### EXCERPTED DATA
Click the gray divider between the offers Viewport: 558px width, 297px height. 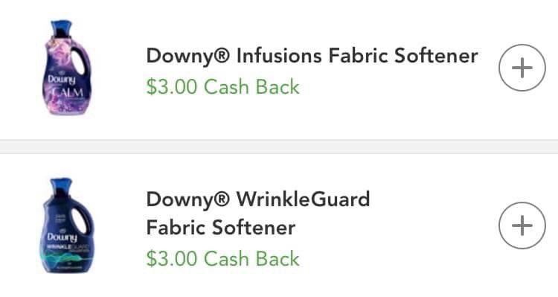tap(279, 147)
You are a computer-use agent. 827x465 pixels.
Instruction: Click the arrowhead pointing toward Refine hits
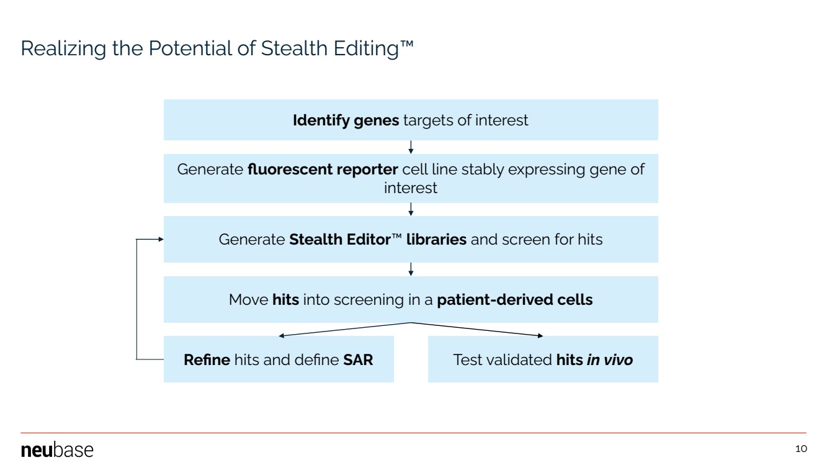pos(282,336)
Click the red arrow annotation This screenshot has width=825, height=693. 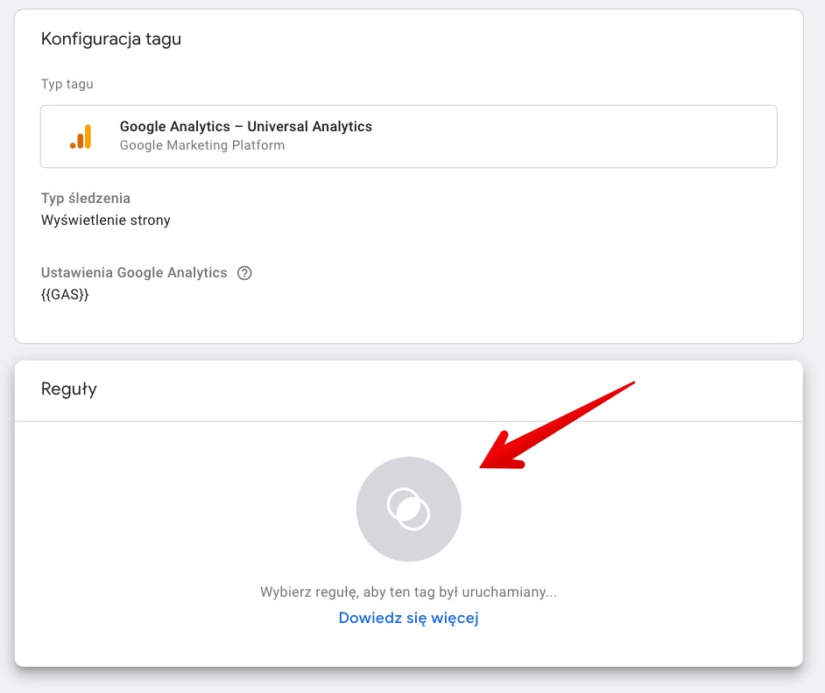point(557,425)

==

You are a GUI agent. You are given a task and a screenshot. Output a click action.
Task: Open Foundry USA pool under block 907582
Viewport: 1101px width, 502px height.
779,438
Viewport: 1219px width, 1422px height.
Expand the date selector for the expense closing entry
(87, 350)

### ACTION ITEM
Check every line of the data for the word "agent". The response is the count alone.

### WRITTEN ANSWER
2